Got a denial? Fret not and keep going!

In this article, we will cover how to continue to advocate for your child's needs even after an insurance/Medicaid denial and how to get started with an appeal. At Cubby, we are still in your corner and are here to further guide you on how to move forward after a denial from insurance with resources.  We know it can be hard not to become discouraged when this happens. However, know that most families who appeal a denial find success with approval. Do not give up! 💪

The Durable Medical Equipment (DME) supplier will continue to play a crucial role in getting a Cubby Bed through insurance/Medicaid even if you wish to do an appeal. If a denial is met, please partner with the DME to ask for the next steps in getting started with an appeal or resubmission. They have their team who are experts in your specific state and local guidelines on this matter.

Things to know before getting started

  • Many families can get their denial overturned and receive approval in the appeal process

  • You will still need a Durable Medical Equipment (DME) supplier to assist you with the appeal process so it is best to continue working with the same DME supplier.

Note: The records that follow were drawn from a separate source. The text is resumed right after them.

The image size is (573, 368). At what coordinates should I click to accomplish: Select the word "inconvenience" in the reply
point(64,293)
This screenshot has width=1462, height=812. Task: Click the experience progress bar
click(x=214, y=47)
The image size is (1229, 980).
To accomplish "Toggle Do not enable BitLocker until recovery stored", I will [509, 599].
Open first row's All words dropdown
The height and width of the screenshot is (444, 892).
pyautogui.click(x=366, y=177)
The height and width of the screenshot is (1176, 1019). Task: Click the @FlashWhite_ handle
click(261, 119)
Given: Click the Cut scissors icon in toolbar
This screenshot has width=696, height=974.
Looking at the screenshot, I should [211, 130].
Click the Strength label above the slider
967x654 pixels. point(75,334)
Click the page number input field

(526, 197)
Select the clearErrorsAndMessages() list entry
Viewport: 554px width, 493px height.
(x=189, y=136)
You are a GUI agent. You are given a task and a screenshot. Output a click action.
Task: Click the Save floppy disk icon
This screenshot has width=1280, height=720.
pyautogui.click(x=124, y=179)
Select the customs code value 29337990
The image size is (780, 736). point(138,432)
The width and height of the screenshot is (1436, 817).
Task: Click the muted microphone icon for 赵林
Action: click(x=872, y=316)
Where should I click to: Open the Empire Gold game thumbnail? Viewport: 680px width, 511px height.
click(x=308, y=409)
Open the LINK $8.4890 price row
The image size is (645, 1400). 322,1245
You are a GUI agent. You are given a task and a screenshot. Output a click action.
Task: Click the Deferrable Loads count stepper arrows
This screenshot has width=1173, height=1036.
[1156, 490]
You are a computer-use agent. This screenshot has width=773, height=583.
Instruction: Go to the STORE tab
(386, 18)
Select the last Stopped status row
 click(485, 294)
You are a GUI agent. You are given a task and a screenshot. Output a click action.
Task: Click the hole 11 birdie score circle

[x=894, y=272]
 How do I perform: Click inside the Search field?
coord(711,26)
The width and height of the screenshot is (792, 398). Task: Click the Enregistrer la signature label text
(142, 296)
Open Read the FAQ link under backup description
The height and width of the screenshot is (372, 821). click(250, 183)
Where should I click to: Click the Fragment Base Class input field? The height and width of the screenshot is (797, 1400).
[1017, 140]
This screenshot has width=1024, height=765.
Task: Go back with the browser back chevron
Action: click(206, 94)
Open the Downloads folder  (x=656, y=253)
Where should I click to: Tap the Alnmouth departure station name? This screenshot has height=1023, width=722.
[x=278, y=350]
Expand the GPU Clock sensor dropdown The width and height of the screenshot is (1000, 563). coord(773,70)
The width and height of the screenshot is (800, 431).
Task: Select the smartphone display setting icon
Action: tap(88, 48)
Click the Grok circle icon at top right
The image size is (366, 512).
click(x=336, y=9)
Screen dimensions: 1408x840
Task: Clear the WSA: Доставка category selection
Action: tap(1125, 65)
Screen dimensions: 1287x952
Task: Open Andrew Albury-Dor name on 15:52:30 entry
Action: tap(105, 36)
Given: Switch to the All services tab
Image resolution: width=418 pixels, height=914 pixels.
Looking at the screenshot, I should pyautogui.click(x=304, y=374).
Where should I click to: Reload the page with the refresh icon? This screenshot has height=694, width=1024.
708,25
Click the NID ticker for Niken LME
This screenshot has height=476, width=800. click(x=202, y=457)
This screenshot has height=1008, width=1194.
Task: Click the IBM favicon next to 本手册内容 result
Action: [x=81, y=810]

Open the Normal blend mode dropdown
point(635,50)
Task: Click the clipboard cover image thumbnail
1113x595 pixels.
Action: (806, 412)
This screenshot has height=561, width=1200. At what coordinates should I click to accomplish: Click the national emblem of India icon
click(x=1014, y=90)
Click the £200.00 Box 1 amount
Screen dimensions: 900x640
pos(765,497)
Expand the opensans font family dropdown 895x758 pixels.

  • There is a team at Cubby Beds to continue guiding you on the appeal process, and you will still have support from the team at the DME supplier you're working with.

  • The team at the DME supplier are the experts when it comes to your specific state laws and how to best assist with appeals.

  • Cubby has specialists available to review denial documentation and Letters of Medical Necessity (LMN) to assist with where to improve documentation. This is not a guarantee for approval — it is, however, a very helpful service offered to ensure each safety feature of the Cubby Bed is associated with your kiddos' unique behaviors.

  • Most common denial reasons stem from not having a Letter of Medical Necessity (LMN) that is detailed enough. It is highly recommended that the LMN that was submitted to your insurance/Medicaid be reviewed and possibly revised before being re-submitted in the appeal process. You may need to involve your medical provider in editing the LMN.

  • The average time to process an appeal takes about 1 - 2 months. Do not get discouraged by this as the end results can be life-changing for you and your family!

  • When resubmitting, the original documentation will need to be updated, or new documentation that supports the medical need of the Cubby Bed will need to be added.

Resources available

The first step in the appeal process is starting with reviewing all of the original documentation that was submitted. There are a couple of ways to do that:

Our LMN Specialists at Cubby Beds

  • How this helps: A thorough review of the LMN from a specialist on all of Cubby Bed's safety, sleep, and sensory features can be incredibly insightful. They can help with connecting these features to your child's diagnosis and how they would benefit their unique behaviors.

  • If you are interested in getting your LMN and/or denial documents reviewed, click here to fill out our form and attach the documentation for the specialist. It is best to include the following attachments to the form:

    • Insurance/Medicaid reason for denial document

    • Letter of Medical Necessity (LMN) that was submitted to Insurance/Medicaid

Please note: At this time, a completed review takes 7 business days. A Cubby Care Advocate will reach out to you within this time frame regarding the findings from the review. 

Another option is to begin to look at other funding alternatives to insurance/Medicaid. Please click here to view our other funding options which include waivers, charities, financing options, and private pay.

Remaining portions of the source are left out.